-- Start of TEXT PASSAGE --

# Yahoo!  Making Chips finally!



## countryguy (May 10, 2014)

Thanks for all the help here Gang!   Mach3 on the 3 axis cut from DolphinCAM w/ a "merge" contour cut worked out.   Spun up the system this morning after a all night run and made the run!  

My Son and I are making some tactical axes for a few friends.  This is the Bevel run cut on Side A.  (cheek face edge).     Sweet feeling!!!     (even if Styrofoam chips!). 
Those who helped w/ the X & Y Mach3 motion setup-  The X axis was flipped!  Got that straight and went on to Motor tune, CV and Calibration.  

Latest issues: 
 Not sure how to tell DolphinCAM that my endmill is not a center-cut endmill and how does it do the offset for Home XY 0,0  Is it supposed to account for that?  Or do I 
set 000 and then move over to account?     
olphin is/was supposed to account for a .063 depth and make the required runs to get from from 000 to -.125 (bevel lope on .25 plate )  It ran the whole slope from 0 to -.125 on 1 run??   anyway-  Will call Dolphin Monday and maybe post on their forum.   So far..... 3 weeks into this machine and 2 weeks into CAM 3D.   We're getting there!  

Whew!!    Time to eat, nap, and try to make up w/ the sweetheart.


----------



## Ken_Shea (May 10, 2014)

Congratulations,
It is a very sweet feeling, the first is the one you will never forget, the 2nd is the big crash, these two will stick forever  all the ones in between and after seem to fade away after time.


----------

-- End of TEXT PASSAGE --
-- Start of MATERIAL SUPPLIED --

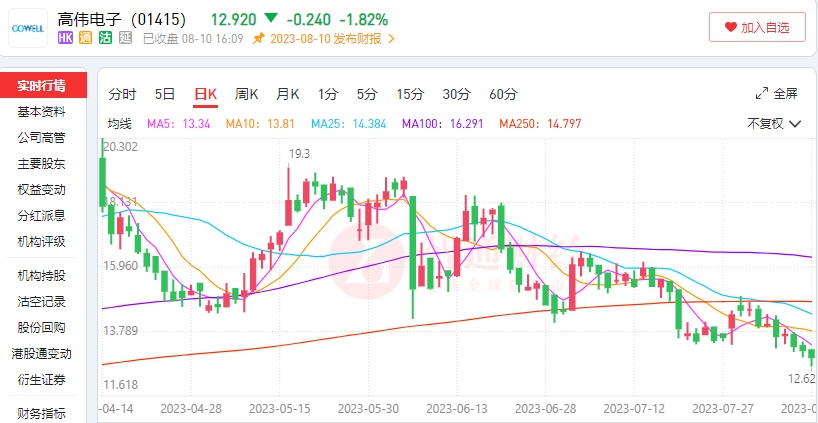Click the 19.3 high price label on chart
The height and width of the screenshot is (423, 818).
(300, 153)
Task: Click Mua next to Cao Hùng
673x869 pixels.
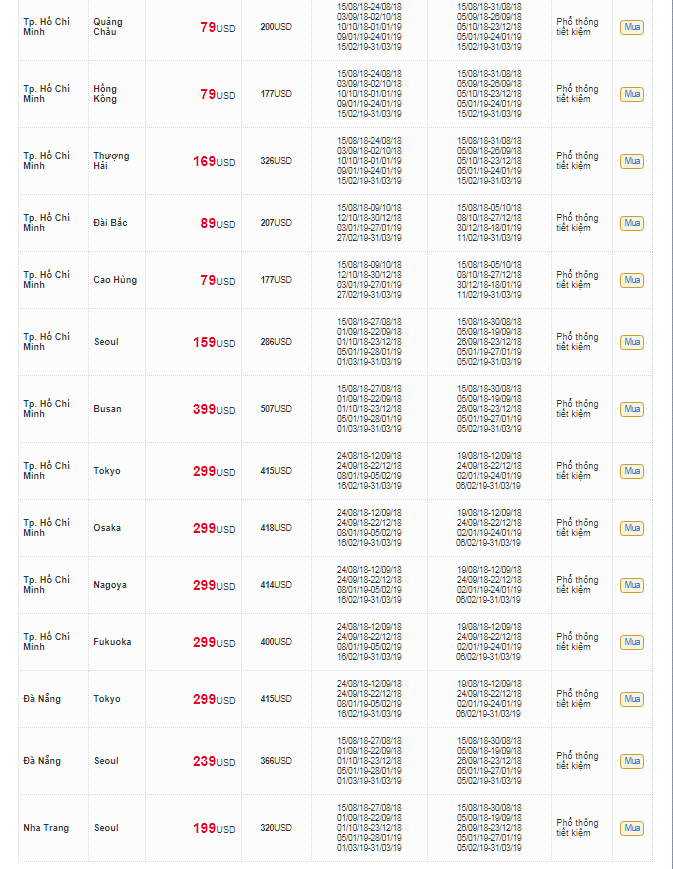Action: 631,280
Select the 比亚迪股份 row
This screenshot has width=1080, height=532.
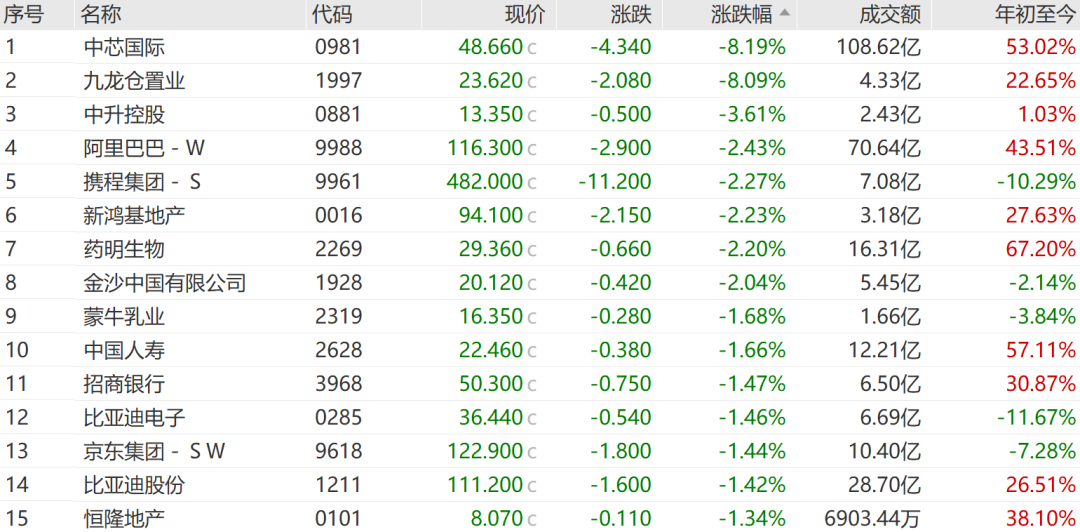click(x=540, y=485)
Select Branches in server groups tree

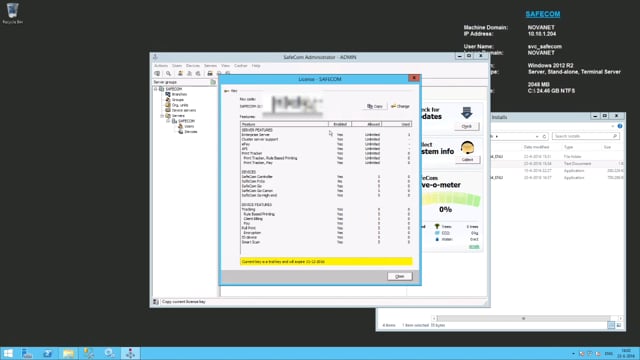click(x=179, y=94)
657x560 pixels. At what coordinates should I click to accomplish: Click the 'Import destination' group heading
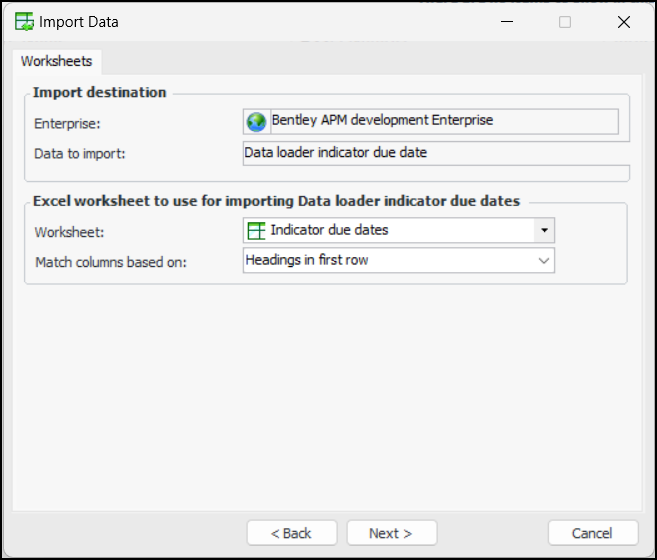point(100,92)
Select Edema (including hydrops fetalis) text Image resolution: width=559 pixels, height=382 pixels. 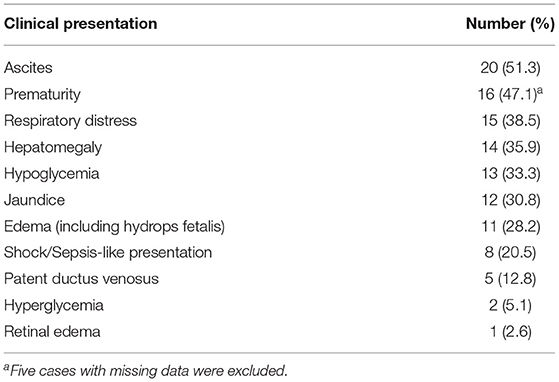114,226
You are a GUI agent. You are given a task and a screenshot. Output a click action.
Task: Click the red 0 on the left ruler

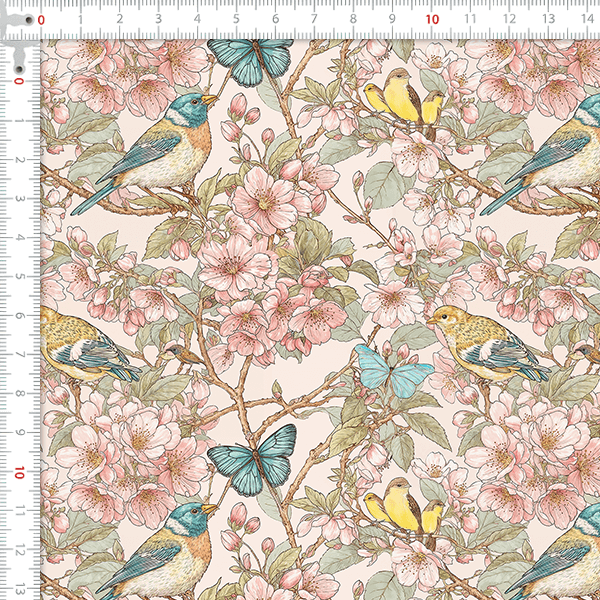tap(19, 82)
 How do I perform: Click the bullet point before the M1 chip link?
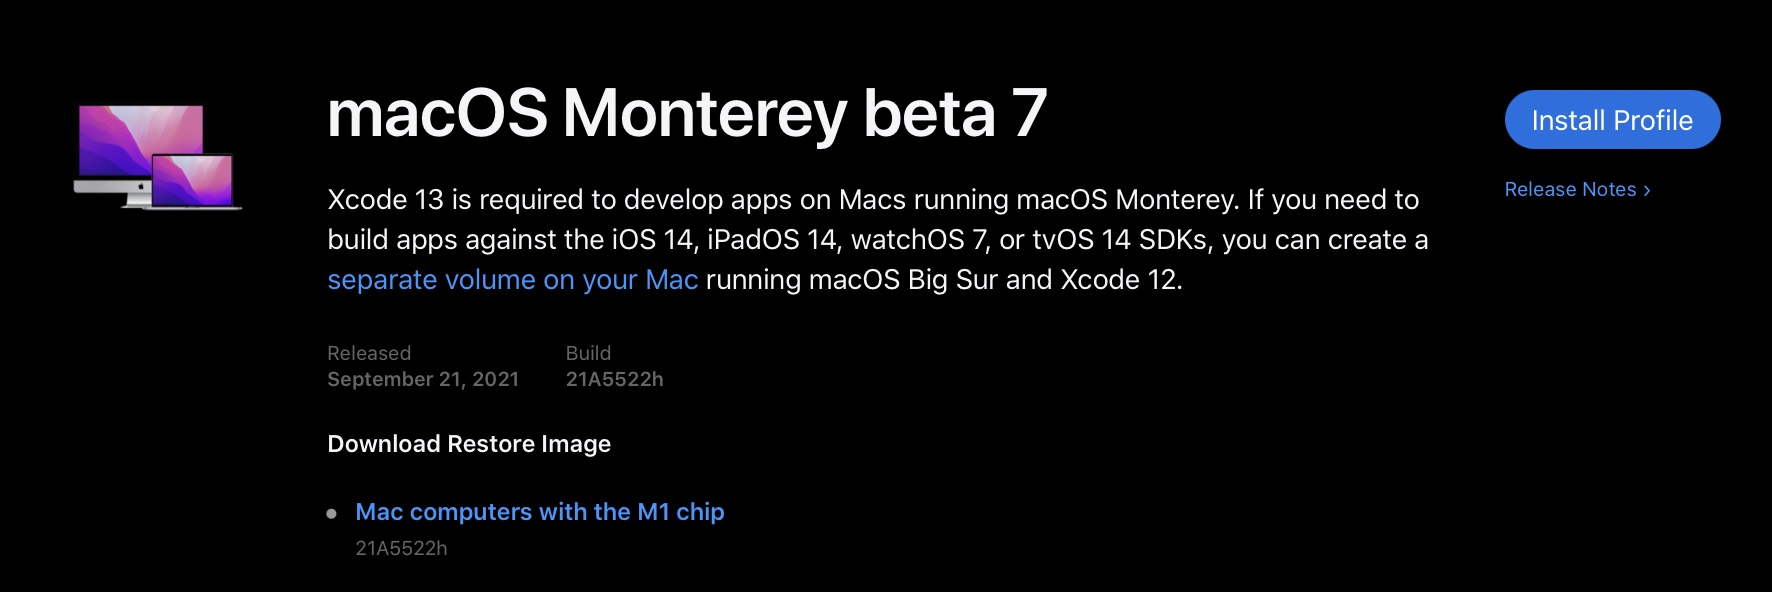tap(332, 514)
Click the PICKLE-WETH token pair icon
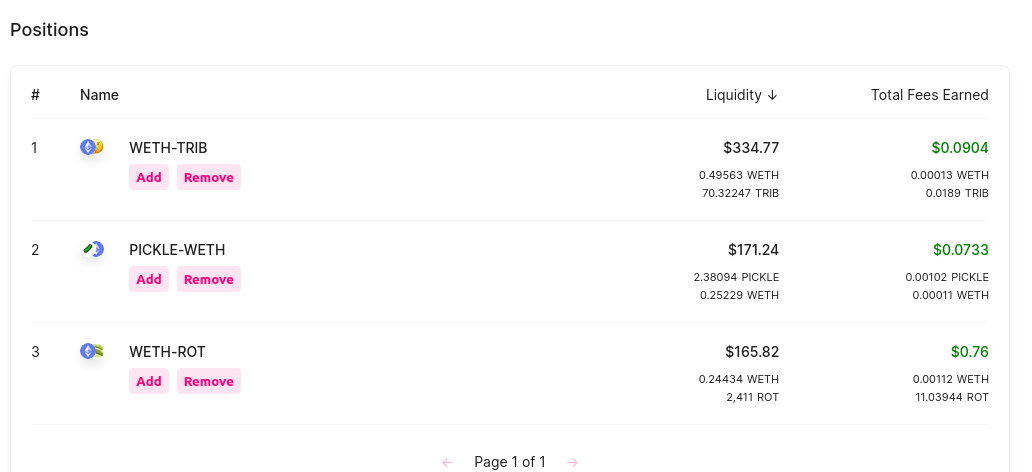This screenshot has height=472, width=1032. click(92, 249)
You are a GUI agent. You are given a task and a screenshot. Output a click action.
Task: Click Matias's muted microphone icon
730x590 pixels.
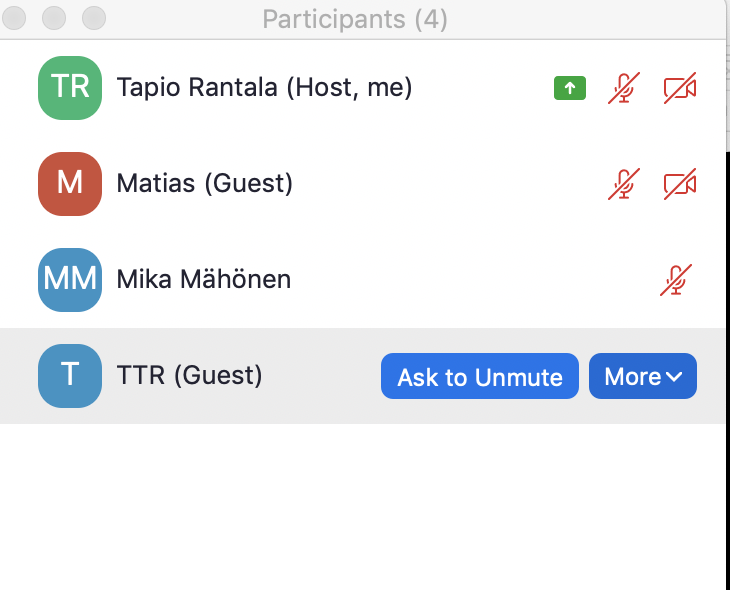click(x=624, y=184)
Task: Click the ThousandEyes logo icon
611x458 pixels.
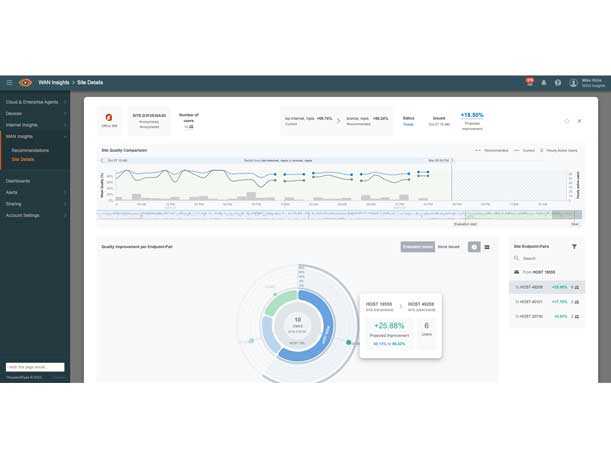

-- End of MATERIAL SUPPLIED --

- _COMPLETE THE FOLLOWING_
1. Rewrite the part of the CNC forum thread starting at "## countryguy (May" and ending at "CV and Calibration.", putting "foam" in place of "Styrofoam".
2. In the CNC forum thread, which steps did countryguy go on to after getting the flipped X axis straight?
The entries have nothing to do with the CNC forum thread.

- _EXERCISE ANSWERS_
1.
## countryguy (May 10, 2014)

Thanks for all the help here Gang!   Mach3 on the 3 axis cut from DolphinCAM w/ a "merge" contour cut worked out.   Spun up the system this morning after a all night run and made the run!  

My Son and I are making some tactical axes for a few friends.  This is the Bevel run cut on Side A.  (cheek face edge).     Sweet feeling!!!     (even if foam chips!). 
Those who helped w/ the X & Y Mach3 motion setup-  The X axis was flipped!  Got that straight and went on to Motor tune, CV and Calibration.

2.
- Motor tune
- CV
- Calibration